BEGIN Data supplied

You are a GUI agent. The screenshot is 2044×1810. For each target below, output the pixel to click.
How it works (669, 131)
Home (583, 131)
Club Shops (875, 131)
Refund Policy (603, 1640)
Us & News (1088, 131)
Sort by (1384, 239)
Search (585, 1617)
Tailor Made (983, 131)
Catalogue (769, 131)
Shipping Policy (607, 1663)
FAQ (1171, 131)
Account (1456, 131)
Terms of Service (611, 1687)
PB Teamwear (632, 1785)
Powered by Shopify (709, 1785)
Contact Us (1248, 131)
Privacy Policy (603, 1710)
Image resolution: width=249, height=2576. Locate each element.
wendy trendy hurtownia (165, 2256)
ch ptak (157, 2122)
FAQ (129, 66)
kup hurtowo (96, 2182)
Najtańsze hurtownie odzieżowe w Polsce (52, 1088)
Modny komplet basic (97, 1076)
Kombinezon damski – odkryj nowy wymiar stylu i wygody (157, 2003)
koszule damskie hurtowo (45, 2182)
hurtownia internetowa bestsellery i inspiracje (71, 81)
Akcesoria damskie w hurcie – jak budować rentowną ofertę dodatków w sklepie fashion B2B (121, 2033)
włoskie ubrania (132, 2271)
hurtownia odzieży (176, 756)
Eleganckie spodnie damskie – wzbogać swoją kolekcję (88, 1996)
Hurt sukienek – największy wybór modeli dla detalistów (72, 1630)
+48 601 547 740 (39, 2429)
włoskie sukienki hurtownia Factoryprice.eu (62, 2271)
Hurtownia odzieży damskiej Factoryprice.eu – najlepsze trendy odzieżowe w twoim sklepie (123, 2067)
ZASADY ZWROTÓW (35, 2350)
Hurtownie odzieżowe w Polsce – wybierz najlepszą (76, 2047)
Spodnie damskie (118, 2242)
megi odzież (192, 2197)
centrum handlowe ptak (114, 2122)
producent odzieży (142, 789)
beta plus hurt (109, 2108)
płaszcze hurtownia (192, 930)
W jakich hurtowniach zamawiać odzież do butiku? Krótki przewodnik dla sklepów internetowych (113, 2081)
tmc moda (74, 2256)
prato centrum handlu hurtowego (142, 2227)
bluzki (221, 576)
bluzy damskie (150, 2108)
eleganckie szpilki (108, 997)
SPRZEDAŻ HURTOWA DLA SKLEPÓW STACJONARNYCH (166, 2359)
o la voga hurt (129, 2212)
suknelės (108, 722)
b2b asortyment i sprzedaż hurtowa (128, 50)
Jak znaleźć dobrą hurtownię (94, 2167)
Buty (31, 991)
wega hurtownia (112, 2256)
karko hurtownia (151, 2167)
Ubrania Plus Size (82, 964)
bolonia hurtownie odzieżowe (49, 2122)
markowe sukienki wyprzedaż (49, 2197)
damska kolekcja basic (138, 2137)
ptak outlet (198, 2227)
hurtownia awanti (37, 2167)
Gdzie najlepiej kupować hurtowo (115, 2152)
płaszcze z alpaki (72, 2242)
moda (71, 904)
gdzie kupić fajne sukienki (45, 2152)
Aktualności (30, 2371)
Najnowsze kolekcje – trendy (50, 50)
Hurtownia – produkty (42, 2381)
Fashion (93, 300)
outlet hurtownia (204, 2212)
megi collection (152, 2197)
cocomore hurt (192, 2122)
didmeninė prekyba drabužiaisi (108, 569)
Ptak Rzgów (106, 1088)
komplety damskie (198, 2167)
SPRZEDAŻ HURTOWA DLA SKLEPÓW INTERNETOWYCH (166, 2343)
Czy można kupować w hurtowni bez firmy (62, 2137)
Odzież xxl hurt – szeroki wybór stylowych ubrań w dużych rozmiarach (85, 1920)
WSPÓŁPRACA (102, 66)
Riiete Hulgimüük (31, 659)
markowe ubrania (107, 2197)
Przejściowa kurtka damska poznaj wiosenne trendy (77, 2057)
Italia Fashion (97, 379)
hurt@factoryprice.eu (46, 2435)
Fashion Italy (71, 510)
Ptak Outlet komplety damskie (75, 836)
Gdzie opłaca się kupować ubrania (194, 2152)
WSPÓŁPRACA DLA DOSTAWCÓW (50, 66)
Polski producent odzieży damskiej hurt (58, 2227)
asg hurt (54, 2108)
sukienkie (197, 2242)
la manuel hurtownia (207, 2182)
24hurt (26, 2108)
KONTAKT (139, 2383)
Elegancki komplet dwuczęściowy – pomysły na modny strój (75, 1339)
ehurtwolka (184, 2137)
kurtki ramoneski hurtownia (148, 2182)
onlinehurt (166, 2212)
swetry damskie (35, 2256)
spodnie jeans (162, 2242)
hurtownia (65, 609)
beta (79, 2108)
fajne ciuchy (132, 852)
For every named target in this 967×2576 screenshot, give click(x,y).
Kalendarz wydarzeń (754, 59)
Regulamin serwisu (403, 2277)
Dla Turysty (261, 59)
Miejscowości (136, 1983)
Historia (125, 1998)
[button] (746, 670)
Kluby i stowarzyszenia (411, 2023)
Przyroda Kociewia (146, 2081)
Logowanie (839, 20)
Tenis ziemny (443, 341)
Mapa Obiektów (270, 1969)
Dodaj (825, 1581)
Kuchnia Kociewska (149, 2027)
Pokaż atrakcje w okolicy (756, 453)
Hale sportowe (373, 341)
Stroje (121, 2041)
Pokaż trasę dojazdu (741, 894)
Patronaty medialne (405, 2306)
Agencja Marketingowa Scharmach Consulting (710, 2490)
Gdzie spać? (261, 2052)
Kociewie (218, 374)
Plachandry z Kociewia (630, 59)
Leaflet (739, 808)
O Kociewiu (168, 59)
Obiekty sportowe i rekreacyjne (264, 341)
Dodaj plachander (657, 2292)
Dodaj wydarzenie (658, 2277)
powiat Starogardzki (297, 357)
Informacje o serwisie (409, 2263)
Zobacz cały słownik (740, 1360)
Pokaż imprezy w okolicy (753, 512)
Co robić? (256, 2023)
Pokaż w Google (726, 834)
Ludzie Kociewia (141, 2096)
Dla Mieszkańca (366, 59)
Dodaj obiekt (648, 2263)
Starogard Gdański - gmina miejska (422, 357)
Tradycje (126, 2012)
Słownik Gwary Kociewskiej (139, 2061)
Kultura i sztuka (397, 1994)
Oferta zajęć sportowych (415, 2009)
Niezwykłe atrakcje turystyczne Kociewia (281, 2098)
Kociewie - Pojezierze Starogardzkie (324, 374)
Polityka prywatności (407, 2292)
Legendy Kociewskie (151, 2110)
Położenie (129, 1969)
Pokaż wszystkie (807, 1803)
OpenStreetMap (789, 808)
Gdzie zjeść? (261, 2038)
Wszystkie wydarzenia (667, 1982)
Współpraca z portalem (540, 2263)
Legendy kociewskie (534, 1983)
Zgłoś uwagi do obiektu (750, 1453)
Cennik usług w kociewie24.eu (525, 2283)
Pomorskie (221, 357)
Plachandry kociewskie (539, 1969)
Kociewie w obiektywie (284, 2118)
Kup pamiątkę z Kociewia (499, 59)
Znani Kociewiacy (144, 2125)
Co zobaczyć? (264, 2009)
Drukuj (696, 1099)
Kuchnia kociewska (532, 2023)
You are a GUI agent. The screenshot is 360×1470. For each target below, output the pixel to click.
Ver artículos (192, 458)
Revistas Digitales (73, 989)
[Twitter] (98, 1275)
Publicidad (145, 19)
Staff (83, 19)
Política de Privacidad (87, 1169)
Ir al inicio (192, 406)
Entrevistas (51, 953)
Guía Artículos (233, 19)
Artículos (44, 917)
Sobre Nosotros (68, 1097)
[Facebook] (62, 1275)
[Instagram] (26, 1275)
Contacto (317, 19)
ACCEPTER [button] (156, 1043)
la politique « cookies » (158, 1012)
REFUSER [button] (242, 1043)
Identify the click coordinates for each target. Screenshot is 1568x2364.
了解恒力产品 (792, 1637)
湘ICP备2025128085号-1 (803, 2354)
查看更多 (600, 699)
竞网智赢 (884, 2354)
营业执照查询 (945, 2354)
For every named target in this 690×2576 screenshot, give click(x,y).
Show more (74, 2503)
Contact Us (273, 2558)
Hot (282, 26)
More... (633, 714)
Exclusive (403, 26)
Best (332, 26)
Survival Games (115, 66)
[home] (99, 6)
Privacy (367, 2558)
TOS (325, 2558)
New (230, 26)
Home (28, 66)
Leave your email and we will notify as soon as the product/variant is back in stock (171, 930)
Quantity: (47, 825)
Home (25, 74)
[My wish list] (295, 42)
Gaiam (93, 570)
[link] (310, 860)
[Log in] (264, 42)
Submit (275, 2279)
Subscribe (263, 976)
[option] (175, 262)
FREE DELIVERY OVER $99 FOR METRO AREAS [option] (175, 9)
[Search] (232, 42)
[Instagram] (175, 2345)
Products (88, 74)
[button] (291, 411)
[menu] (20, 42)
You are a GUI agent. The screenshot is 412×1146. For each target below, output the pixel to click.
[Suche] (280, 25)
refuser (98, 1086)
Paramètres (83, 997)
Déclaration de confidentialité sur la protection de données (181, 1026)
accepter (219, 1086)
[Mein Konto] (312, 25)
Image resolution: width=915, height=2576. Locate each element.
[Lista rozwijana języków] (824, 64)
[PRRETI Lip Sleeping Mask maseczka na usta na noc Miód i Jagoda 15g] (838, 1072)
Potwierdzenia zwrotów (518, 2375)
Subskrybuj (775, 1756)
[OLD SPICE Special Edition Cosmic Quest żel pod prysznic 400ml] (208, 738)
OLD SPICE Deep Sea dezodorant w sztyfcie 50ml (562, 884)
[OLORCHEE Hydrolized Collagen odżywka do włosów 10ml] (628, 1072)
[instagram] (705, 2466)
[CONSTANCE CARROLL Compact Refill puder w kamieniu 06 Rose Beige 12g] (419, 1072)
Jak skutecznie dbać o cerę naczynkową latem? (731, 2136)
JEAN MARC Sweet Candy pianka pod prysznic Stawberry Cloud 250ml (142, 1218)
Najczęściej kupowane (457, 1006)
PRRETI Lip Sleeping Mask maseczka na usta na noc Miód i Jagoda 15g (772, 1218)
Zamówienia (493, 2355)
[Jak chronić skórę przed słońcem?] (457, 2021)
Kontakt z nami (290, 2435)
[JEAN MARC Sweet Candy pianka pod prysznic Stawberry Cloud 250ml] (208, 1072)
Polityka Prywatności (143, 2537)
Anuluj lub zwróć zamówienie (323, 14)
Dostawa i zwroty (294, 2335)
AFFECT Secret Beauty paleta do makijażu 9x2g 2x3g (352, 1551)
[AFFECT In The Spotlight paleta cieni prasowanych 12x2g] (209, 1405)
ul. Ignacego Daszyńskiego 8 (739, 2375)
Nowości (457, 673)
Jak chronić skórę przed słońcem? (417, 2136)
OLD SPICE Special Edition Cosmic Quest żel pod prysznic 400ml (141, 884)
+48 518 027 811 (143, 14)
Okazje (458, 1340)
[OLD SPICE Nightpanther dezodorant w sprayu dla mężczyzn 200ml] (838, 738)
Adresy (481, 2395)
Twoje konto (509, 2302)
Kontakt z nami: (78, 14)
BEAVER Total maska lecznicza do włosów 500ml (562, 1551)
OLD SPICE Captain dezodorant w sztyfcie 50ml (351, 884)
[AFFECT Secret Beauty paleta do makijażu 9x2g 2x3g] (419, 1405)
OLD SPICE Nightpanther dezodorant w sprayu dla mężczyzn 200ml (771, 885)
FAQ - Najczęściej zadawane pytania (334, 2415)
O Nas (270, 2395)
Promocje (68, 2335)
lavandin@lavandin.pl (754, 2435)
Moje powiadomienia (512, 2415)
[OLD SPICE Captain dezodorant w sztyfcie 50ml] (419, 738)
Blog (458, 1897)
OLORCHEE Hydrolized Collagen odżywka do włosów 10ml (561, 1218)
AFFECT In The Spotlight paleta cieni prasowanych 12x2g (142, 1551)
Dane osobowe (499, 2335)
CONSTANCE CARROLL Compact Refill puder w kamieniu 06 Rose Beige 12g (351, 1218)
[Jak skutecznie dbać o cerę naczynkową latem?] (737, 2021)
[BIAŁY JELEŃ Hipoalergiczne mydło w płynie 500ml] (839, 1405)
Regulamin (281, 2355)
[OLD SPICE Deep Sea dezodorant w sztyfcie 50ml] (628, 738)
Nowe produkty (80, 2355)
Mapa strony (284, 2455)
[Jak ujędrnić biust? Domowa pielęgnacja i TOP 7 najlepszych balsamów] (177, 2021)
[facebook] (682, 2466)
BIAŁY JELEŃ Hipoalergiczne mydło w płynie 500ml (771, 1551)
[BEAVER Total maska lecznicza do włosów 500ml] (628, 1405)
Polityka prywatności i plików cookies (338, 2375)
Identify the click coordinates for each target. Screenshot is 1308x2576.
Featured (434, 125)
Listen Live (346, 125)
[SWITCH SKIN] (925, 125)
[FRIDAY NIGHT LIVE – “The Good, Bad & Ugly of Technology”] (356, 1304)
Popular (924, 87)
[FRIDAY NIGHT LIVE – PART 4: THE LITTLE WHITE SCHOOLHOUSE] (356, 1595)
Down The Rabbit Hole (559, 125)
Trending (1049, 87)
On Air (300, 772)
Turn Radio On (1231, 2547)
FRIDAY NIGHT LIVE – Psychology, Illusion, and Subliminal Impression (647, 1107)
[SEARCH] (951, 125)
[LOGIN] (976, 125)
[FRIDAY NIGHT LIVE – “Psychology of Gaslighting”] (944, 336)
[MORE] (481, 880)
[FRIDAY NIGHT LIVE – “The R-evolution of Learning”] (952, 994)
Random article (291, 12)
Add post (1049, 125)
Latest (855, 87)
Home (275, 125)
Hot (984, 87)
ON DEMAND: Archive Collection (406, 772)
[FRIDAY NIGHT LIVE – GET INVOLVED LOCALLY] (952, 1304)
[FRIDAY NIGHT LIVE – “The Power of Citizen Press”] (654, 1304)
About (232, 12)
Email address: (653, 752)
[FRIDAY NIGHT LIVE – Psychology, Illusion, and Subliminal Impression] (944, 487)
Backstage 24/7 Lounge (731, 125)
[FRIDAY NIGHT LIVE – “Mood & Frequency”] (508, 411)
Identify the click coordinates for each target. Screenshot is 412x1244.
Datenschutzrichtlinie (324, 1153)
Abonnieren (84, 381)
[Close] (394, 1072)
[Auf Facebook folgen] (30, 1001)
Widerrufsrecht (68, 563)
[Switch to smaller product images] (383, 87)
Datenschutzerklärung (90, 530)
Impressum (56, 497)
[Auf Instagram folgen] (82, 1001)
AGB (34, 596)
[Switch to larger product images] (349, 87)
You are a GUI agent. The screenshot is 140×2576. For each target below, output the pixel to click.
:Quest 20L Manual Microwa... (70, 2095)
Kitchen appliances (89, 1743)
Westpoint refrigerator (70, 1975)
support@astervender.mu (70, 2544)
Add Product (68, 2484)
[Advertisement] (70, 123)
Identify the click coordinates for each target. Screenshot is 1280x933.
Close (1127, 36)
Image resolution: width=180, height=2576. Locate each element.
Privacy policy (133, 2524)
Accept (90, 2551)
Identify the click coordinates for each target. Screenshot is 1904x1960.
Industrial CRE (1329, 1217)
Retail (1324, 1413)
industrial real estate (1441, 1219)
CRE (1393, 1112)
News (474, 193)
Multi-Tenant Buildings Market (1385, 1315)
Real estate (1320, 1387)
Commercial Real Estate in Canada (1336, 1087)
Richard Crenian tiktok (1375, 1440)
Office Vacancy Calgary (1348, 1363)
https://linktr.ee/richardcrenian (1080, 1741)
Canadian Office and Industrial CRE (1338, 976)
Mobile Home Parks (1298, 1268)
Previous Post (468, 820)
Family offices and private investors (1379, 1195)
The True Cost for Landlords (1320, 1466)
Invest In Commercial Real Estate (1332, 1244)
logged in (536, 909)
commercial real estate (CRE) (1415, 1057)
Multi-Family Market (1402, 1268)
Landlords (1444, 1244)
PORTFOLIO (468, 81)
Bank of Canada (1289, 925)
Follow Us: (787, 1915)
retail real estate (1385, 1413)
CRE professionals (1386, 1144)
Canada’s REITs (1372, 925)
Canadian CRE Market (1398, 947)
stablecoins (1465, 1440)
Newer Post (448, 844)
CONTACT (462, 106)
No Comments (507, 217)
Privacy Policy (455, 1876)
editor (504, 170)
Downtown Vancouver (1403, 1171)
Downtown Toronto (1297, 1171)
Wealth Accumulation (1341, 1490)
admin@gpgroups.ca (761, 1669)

END Data supplied

• Assignment:
For every line of the data above that contains "sprayu", copy that line.

• Your response:
[OLD SPICE Nightpanther dezodorant w sprayu dla mężczyzn 200ml] (838, 738)
OLD SPICE Nightpanther dezodorant w sprayu dla mężczyzn 200ml (771, 885)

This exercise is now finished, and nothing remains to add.